===== RECORDS FOR PROCESSING
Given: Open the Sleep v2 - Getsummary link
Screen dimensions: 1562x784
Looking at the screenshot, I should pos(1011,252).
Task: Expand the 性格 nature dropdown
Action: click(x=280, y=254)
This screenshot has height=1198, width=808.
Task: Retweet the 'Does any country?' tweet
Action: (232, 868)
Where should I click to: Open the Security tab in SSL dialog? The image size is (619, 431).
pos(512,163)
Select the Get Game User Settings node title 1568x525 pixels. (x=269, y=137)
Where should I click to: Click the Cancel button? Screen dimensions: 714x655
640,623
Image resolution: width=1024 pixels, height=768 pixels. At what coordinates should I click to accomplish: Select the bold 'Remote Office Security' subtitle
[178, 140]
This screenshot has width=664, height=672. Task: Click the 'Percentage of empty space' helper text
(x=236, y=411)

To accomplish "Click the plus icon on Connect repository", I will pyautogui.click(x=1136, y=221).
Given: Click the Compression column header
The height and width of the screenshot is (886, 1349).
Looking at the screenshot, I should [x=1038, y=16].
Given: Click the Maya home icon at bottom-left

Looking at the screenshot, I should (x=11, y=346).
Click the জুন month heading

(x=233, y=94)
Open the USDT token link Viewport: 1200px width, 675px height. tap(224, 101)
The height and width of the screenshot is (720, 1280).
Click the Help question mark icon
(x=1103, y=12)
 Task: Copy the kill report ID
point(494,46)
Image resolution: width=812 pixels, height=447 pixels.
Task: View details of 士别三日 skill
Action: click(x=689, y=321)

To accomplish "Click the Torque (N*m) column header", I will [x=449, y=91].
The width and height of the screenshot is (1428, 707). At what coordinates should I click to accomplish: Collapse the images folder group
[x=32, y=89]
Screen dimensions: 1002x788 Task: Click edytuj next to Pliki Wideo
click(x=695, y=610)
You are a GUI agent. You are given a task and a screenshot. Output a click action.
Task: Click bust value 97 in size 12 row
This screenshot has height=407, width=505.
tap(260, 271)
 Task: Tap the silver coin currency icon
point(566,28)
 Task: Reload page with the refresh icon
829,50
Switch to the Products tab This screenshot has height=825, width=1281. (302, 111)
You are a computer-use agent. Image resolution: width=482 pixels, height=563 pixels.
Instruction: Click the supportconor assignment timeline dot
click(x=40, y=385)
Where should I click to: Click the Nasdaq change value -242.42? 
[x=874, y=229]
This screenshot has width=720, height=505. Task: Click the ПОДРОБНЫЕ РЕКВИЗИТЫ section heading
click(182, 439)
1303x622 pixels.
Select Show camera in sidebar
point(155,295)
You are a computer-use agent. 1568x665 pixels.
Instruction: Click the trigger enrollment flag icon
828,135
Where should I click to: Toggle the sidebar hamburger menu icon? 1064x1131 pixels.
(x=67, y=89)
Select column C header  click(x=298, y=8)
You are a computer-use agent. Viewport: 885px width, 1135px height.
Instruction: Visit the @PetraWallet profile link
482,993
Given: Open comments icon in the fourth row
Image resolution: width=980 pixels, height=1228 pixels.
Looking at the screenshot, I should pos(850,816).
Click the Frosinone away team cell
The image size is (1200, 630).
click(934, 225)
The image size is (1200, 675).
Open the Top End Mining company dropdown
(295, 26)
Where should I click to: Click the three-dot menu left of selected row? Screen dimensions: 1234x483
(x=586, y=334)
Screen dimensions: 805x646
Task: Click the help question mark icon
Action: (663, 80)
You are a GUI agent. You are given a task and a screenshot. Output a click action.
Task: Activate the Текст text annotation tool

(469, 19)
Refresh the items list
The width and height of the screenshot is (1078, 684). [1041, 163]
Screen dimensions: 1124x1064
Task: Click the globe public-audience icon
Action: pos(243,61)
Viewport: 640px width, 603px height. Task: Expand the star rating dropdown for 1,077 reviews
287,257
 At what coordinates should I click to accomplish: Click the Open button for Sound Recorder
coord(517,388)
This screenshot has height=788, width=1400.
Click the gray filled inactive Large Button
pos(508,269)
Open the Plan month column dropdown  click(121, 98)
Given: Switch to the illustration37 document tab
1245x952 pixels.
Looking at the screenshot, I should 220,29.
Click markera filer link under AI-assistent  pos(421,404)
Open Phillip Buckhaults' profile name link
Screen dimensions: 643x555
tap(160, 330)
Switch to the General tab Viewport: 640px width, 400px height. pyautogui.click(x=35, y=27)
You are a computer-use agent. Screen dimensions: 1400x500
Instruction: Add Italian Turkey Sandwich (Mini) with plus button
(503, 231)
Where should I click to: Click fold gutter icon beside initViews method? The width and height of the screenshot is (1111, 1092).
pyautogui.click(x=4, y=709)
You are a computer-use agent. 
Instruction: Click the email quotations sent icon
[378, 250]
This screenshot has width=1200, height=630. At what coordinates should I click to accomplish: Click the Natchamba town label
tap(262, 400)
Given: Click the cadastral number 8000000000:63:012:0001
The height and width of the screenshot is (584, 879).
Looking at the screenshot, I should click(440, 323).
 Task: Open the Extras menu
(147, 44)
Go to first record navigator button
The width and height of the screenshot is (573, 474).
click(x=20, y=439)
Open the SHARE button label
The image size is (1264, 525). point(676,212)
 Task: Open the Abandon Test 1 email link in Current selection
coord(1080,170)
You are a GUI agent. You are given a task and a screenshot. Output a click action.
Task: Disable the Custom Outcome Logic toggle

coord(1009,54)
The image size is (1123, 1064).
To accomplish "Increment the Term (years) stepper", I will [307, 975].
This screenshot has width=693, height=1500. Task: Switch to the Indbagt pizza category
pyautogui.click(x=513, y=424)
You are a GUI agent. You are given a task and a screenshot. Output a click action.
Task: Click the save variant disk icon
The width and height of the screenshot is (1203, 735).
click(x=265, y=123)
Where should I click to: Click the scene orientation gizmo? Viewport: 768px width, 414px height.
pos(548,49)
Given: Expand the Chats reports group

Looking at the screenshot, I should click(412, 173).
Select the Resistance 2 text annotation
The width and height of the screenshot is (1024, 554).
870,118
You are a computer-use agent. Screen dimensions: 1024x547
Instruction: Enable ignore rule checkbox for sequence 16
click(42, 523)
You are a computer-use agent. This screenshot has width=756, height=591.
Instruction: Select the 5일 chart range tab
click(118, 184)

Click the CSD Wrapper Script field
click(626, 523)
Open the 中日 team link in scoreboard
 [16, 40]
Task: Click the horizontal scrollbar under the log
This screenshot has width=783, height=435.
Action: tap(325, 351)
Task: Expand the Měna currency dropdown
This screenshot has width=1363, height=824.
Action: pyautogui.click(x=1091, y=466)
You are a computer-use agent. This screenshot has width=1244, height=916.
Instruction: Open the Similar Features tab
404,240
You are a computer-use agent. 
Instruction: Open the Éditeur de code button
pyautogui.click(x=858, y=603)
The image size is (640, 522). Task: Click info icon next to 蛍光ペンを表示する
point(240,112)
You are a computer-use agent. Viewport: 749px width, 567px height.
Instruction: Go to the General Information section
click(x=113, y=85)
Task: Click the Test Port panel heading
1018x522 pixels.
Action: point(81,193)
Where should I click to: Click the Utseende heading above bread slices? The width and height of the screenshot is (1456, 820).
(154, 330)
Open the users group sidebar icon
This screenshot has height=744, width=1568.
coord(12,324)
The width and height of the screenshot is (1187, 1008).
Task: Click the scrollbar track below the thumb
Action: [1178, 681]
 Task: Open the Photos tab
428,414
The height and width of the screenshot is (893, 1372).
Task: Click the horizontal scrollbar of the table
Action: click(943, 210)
==========
PROBLEM TO SOLVE ::
Retype, exactly as written, each line from the one that has "Instruction: Go to" to the bottom of the entries above, and include both of those lines.

EXERCISE SOLUTION ::
Instruction: Go to the General Information section
click(x=113, y=85)
Task: Click the Test Port panel heading
1018x522 pixels.
Action: point(81,193)
Where should I click to: Click the Utseende heading above bread slices? The width and height of the screenshot is (1456, 820).
(154, 330)
Open the users group sidebar icon
This screenshot has height=744, width=1568.
coord(12,324)
The width and height of the screenshot is (1187, 1008).
Task: Click the scrollbar track below the thumb
Action: [1178, 681]
 Task: Open the Photos tab
428,414
The height and width of the screenshot is (893, 1372).
Task: Click the horizontal scrollbar of the table
Action: click(943, 210)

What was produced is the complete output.